### [Available records]
- - - - - - -
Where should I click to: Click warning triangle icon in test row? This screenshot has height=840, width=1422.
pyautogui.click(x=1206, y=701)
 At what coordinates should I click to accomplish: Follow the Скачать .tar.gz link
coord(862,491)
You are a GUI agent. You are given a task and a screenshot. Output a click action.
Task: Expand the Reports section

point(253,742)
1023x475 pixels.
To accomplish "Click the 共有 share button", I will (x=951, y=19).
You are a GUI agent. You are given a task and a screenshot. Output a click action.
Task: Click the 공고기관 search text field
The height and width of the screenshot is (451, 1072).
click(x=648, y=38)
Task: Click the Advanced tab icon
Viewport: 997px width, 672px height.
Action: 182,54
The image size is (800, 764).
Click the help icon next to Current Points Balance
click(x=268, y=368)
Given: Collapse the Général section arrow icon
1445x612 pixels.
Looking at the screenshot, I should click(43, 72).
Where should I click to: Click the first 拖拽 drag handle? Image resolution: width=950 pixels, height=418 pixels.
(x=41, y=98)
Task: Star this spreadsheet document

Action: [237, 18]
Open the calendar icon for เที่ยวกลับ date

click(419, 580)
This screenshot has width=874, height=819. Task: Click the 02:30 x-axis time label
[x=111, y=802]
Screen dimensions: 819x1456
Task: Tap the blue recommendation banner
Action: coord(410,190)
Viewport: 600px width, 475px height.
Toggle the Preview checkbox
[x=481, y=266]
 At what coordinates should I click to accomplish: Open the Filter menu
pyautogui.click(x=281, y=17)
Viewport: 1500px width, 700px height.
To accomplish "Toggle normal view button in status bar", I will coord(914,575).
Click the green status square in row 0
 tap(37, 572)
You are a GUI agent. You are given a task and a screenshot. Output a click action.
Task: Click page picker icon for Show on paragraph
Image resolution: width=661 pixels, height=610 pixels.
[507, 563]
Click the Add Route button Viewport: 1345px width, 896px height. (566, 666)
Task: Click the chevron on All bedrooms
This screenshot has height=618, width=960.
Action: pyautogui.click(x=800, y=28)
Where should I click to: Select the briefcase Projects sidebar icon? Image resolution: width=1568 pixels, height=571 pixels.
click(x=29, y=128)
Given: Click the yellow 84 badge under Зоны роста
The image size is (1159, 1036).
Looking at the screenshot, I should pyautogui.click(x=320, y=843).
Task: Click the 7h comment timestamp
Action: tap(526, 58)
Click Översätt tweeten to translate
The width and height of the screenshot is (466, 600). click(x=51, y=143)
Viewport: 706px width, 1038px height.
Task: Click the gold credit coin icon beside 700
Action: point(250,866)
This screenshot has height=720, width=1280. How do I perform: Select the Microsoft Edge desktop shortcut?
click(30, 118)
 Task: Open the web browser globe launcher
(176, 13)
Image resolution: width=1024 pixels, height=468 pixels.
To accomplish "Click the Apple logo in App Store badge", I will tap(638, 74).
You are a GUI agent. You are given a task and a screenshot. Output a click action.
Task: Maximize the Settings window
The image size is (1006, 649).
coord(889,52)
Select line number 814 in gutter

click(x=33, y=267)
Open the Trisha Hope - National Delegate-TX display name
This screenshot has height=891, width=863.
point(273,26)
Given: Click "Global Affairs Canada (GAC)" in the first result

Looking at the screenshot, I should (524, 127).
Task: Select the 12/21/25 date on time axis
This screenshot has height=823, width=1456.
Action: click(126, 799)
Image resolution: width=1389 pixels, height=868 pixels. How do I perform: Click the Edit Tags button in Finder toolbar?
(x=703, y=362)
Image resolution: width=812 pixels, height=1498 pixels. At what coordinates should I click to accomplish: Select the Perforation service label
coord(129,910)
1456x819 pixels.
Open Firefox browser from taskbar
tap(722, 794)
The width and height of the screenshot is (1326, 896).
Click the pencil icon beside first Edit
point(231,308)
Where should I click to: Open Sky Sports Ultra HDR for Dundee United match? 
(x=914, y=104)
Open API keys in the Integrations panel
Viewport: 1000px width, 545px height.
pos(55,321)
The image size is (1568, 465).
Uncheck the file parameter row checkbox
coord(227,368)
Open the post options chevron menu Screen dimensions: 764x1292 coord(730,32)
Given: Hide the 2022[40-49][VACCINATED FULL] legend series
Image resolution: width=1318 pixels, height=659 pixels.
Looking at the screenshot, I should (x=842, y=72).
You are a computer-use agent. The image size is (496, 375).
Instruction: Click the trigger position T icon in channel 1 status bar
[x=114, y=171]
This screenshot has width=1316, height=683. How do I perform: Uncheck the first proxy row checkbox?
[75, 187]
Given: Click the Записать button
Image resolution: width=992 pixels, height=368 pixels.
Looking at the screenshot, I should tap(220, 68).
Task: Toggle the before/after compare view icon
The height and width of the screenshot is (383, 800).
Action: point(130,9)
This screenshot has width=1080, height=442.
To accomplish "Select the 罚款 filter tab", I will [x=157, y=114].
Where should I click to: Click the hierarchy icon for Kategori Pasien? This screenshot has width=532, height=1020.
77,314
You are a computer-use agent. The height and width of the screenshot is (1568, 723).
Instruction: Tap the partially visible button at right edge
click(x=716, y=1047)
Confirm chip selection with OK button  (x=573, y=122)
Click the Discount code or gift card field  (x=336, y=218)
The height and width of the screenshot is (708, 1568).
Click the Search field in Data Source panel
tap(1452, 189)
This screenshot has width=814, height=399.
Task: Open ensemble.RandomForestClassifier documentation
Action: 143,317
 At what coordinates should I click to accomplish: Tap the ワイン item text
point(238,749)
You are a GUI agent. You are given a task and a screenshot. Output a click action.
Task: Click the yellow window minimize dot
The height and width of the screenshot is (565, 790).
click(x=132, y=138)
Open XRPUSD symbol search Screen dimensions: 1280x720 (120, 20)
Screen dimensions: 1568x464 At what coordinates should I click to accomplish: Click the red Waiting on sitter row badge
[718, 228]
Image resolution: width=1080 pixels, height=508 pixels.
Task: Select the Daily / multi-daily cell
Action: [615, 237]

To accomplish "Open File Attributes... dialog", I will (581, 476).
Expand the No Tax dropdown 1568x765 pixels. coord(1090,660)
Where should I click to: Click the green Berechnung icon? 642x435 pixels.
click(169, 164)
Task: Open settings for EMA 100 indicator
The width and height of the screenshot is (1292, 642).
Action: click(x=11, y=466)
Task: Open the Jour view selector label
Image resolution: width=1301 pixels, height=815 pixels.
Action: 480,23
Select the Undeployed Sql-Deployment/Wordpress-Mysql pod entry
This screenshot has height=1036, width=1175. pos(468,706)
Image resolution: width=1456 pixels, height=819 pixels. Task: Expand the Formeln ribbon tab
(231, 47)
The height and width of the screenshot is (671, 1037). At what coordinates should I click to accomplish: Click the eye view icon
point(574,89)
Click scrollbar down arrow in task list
- - - - - - -
### [Exercise description]
Scan the lines above for the word "window". Return each one that has it.

### [Task response]
Task: Maximize the Settings window
Task: Click the yellow window minimize dot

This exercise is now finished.